本文章由计算机程序翻译，如有差异，请以英文原文为准。

求助全文

约1分钟内获得全文求助全文

来源期刊

Physical Review D 物理-天文与天体物理

CiteScore

9.20

自引率

36.00%

发文量

审稿时长

2 months

期刊介绍： Physical Review D (PRD) is a leading journal in elementary particle physics, field theory, gravitation, and cosmology and is one of the top-cited journals in high-energy physics.
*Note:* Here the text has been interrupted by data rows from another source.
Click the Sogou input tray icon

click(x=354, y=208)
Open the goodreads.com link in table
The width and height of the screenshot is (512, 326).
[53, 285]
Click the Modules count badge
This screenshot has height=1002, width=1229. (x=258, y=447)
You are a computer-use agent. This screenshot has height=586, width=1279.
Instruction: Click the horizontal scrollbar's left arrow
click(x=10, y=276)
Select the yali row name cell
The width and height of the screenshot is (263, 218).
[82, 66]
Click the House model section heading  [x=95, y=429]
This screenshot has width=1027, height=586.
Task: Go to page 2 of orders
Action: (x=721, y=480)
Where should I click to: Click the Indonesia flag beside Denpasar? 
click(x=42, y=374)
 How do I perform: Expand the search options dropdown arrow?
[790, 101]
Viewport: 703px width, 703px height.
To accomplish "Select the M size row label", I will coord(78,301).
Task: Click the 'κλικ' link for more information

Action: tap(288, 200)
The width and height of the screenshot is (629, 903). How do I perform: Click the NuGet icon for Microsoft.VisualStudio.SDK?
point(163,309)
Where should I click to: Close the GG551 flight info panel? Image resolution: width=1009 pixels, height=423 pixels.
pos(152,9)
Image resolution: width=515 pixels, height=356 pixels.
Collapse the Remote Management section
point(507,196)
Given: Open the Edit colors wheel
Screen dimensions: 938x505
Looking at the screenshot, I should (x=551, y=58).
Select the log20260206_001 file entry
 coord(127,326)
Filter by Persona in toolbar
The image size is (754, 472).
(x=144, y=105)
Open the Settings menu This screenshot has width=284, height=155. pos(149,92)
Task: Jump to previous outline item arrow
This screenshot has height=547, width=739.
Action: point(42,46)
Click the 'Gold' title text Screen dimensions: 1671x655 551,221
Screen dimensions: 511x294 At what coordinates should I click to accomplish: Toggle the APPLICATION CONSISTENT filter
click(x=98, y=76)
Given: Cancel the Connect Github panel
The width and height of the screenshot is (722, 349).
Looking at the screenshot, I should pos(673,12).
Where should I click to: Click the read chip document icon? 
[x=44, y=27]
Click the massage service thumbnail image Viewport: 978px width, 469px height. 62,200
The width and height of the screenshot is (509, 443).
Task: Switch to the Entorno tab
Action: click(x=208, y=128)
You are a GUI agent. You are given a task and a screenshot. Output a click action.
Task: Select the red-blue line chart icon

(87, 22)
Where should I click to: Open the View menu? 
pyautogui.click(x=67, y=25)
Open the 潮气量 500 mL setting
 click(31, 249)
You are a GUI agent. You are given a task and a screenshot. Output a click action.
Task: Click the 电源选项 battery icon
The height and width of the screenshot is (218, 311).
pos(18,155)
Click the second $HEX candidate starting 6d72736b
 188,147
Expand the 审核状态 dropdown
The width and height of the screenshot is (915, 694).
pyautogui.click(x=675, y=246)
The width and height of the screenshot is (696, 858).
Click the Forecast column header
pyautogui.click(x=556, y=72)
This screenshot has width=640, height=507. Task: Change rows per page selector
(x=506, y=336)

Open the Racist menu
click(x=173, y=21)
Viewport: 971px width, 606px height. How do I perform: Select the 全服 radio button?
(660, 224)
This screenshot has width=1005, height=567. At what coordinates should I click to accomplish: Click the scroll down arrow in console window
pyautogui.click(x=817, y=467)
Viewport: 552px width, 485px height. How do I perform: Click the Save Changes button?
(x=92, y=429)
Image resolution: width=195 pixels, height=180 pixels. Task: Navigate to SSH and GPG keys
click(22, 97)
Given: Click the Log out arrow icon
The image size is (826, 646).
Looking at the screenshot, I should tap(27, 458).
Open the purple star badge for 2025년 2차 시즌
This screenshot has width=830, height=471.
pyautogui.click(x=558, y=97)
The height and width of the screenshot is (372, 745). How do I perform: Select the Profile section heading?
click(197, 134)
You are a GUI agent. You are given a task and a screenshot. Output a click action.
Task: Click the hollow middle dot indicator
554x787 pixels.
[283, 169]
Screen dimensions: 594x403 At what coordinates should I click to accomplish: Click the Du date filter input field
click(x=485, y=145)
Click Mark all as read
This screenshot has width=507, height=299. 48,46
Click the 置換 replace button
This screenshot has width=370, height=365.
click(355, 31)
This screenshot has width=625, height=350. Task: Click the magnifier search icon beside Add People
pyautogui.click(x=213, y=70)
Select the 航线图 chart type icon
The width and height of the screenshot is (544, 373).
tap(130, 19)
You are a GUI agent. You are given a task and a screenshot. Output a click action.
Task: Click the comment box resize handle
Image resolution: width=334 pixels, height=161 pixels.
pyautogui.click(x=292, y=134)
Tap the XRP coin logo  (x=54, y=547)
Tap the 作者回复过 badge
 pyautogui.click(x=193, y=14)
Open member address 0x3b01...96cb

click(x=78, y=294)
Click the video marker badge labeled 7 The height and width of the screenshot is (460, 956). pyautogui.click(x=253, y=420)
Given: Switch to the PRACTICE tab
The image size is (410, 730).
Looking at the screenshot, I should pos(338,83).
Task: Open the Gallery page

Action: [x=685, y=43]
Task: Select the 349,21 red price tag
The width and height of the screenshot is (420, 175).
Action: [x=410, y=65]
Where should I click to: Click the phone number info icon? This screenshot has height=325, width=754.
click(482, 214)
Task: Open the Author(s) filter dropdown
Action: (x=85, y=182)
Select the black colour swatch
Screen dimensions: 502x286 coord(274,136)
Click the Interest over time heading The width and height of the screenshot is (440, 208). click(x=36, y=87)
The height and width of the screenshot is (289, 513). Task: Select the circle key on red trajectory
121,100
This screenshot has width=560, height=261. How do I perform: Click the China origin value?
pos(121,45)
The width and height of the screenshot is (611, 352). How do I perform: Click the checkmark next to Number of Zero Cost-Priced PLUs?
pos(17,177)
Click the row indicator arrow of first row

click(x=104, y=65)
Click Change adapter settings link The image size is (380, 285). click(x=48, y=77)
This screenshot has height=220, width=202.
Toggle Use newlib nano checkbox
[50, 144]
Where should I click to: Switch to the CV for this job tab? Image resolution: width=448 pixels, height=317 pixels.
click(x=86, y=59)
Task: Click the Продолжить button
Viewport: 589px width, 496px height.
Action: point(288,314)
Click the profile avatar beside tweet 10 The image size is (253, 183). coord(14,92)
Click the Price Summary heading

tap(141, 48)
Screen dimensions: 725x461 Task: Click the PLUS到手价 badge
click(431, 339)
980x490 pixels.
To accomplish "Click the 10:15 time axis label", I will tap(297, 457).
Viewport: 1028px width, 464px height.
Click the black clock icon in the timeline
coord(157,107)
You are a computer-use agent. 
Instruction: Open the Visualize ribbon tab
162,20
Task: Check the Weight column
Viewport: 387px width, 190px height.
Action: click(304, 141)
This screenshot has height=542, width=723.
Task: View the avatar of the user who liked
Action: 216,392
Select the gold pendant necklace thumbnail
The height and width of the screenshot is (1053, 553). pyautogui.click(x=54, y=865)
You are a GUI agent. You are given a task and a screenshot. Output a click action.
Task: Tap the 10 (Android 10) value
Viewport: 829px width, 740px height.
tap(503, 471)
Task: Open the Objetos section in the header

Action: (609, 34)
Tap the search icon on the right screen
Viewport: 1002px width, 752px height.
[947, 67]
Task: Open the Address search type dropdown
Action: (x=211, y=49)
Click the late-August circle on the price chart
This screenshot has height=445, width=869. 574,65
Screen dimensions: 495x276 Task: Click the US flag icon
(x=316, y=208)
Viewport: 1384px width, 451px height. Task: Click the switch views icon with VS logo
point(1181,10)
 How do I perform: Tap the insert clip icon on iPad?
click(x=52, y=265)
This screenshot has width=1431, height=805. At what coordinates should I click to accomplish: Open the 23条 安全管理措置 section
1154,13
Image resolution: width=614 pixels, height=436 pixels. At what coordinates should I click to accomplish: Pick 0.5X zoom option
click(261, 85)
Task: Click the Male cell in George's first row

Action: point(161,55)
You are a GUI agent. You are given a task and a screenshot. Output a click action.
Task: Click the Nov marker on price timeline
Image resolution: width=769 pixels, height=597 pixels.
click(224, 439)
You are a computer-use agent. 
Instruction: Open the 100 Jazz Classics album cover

PRD covers experimental and theoretical results in all aspects of particle physics, field theory, gravitation and cosmology, including: Particle physics experiments, Electroweak interactions, Strong interactions, Lattice field theories, lattice QCD, Beyond the standard model physics, Phenomenological aspects of field theory, general methods, Gravity, cosmology, cosmic rays, Astrophysics and astroparticle physics, General relativity, Formal aspects of field theory, field theory in curved space, String theory, quantum gravity, gauge/gravity duality.